Chères collègues, chers collègues,
Patrick Drahi et le consortium formé par Bouygues, Orange et Free se sont mis d’accord le 17 avril 2026 pour la vente de SFR pour 20,35 milliards d’euros. Sur le papier, tout semblait réglé.
Dans la réalité, cette opération ressemble davantage à une partie d’échecs à plusieurs dimensions qu’à une simple transaction : chaque pièce déplacée modifie l’équilibre global du dossier.
La signature définitive, initialement prévue mi-mai puis reportée au 5 juin 2026, pourrait encore glisser d’ici vendredi.
Plusieurs sujets restent en discussion :
- Le complément de prix : jusqu’à 650 millions d’euros supplémentaires pourraient être versés à Drahi selon certains critères de performance futurs. Le problème est de définir précisément quand, comment et pourquoi ? En clair : tout le monde est d’accord sur le principe de la prime, personne n’est d’accord sur le mode d’emploi. Pour la CFTC, elle doit en partie récompenser les salariés à tenir le paquebot à flot.
- Les investissements réseau : les acheteurs veulent éviter de récupérer un SFR en mode « batterie à 3 % ». Ils cherchent donc à imposer des niveaux minimums d’investissement dans les infrastructures.
- La concurrence : la grande bataille est désormais de savoir si le dossier sera examiné par l’Autorité de la Concurrence Française ou par la Commission Européenne. Les acheteurs préfèrent jouer le match à domicile, à Paris, plutôt qu’à Bruxelles, réputée plus sévère sur les opérations de consolidation.
Les différends actuels entre Drahi et Pereira : du duo mythique au divorce XXL
Autrefois, Patrick Drahi et Armando Pereira formaient un tandem aussi inséparable que le modem et la box.
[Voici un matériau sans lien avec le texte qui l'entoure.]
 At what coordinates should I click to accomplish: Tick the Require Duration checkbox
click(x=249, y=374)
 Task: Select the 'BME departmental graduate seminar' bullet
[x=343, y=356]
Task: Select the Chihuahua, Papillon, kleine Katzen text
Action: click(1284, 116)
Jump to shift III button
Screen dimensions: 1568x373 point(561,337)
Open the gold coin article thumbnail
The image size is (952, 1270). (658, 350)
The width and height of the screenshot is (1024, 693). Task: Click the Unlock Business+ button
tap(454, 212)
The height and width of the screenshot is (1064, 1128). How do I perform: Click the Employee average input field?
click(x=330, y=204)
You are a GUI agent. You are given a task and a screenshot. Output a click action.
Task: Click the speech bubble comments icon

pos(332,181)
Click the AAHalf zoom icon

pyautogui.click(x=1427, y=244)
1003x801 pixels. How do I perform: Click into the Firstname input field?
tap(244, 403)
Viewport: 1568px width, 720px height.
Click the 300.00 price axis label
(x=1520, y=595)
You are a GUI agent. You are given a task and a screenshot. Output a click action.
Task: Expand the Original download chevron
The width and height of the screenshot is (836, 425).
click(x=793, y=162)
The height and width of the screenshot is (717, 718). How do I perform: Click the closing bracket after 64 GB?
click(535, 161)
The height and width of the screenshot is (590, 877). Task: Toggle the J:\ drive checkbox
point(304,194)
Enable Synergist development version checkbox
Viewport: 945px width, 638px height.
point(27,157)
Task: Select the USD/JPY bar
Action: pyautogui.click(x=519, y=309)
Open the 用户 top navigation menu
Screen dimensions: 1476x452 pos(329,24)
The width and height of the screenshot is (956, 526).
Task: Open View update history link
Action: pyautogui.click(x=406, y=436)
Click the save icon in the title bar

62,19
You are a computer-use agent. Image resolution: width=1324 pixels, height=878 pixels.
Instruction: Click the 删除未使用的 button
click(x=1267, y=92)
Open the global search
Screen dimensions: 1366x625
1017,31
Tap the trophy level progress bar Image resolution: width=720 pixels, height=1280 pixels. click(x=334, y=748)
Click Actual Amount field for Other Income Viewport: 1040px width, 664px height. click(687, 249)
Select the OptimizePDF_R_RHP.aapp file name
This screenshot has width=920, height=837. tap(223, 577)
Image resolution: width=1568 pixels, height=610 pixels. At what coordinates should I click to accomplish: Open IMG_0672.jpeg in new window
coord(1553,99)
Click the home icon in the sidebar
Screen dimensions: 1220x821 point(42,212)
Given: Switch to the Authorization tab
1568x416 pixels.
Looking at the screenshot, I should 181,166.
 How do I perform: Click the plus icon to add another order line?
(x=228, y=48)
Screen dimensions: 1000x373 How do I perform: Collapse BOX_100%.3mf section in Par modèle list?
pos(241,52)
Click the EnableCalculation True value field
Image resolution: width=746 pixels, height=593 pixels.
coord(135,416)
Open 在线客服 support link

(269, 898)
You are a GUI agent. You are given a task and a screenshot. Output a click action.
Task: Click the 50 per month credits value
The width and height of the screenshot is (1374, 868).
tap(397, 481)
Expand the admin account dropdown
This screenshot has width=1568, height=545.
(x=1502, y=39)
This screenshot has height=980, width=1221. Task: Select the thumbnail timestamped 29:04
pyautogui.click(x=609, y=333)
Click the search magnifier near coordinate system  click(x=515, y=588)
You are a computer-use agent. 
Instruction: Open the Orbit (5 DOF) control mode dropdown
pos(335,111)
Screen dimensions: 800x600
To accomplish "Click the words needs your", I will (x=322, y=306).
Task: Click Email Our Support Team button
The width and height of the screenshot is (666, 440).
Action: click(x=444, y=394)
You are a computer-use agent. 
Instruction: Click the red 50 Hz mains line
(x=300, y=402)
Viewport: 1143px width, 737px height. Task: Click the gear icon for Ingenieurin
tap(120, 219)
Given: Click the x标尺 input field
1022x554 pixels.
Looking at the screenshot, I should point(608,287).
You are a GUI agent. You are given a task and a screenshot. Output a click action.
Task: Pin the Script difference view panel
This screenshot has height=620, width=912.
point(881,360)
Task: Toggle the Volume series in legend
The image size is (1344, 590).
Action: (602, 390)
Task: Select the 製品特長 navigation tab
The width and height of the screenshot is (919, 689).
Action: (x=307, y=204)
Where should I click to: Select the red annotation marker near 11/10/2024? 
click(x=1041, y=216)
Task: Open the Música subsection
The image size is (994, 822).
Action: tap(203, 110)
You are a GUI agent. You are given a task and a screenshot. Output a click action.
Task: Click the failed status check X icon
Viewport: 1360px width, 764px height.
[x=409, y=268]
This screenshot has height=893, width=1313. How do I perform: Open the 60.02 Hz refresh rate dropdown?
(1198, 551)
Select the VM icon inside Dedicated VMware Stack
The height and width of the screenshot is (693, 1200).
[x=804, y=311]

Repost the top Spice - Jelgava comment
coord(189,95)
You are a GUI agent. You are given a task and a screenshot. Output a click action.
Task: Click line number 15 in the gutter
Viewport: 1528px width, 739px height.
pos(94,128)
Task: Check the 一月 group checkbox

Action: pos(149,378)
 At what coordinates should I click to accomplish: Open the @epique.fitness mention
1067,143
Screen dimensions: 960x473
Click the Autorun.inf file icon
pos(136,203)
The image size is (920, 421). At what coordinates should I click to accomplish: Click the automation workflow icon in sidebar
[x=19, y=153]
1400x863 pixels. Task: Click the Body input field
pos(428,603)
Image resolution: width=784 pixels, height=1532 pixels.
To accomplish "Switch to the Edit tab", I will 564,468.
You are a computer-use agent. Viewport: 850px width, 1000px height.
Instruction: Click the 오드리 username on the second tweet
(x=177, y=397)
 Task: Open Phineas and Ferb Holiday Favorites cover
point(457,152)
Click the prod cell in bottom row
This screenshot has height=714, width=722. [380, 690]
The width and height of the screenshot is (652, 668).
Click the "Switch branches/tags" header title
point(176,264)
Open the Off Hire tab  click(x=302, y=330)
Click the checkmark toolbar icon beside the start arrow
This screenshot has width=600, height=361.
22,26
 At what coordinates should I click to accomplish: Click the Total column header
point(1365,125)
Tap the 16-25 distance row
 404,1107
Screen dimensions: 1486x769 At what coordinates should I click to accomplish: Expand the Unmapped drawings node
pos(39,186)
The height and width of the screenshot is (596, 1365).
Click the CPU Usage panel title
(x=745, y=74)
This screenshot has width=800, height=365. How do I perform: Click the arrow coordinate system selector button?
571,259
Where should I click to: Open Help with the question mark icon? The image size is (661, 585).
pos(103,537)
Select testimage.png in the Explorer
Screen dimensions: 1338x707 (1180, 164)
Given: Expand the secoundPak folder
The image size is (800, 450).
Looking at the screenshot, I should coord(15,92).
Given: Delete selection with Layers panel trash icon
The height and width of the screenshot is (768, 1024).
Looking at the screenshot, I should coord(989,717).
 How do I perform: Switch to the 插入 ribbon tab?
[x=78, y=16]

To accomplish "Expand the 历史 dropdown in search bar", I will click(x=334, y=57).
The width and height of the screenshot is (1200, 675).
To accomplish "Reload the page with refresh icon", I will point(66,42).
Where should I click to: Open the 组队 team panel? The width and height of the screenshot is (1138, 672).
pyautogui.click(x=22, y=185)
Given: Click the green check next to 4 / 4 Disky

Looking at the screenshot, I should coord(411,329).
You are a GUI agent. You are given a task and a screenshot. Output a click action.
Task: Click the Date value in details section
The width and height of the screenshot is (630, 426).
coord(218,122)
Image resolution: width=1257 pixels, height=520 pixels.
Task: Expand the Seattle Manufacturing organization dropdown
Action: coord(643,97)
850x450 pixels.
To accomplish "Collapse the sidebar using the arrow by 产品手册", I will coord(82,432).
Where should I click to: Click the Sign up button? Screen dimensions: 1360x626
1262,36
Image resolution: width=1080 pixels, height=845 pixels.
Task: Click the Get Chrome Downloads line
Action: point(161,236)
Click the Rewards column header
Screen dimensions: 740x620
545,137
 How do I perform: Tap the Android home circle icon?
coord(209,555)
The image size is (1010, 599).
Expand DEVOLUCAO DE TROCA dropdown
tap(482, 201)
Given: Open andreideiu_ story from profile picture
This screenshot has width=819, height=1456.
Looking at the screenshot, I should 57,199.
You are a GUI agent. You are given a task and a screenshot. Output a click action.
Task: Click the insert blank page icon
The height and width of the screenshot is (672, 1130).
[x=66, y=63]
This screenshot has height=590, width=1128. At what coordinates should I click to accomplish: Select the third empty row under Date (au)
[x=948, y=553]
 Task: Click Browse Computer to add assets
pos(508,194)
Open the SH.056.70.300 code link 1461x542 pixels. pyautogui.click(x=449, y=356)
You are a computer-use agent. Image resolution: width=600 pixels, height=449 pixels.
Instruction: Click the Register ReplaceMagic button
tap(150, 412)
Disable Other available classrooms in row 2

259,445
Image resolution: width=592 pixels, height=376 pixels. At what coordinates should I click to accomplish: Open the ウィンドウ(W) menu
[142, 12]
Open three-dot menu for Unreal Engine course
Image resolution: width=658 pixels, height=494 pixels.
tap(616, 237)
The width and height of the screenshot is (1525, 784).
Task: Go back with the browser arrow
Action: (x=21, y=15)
Aujourd’hui, c’est plutôt ambiance « réunion de copropriété qui dégénère ».
Les principaux sujets de conflit :
- Pereira réclame plusieurs centaines de millions d’euros, voire davantage selon certaines procédures, en estimant avoir été lésé dans ses participations et investissements au sein d’Altice.
- Plusieurs actions judiciaires sont en cours dans différents pays, avec des demandes de saisies d’actifs et des accusations croisées.
- L’affaire Pereira, née du scandale de corruption et de surfacturation qui secoue Altice depuis 2023, continue de produire des effets collatéraux sur SFR.
Dans une période où certains veulent réduire SFR à une équation financière, nous rappelons que notre Entreprise est avant tout une communauté humaine et un acteur essentiel pour les clients et pour l’aménagement numérique du territoire.
La CFTC continuera à se battre, avec vous et pour vous, pour que l’avenir de SFR se construise dans le respect de ses salariés.
Ensemble, restons mobilisés et vigilants.